(EXERCISE DATA):
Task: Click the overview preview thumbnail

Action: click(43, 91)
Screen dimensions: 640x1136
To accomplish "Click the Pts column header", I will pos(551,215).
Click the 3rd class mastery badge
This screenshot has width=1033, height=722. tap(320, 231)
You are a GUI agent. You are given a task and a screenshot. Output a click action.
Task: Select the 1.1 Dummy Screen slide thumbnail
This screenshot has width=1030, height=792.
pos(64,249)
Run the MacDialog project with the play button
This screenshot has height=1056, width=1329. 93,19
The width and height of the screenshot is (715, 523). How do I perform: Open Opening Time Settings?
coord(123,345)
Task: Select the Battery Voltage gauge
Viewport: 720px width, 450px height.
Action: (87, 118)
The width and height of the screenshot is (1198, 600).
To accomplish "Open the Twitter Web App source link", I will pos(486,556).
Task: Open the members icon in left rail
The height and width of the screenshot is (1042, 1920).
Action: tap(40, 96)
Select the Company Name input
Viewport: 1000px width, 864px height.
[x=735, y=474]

(ASSIGNMENT):
Would you show each line of the material above that contains the string "Select"?

(EXERCISE SOLUTION):
Task: Select the 1.1 Dummy Screen slide thumbnail
Task: Select the Battery Voltage gauge
Select the Company Name input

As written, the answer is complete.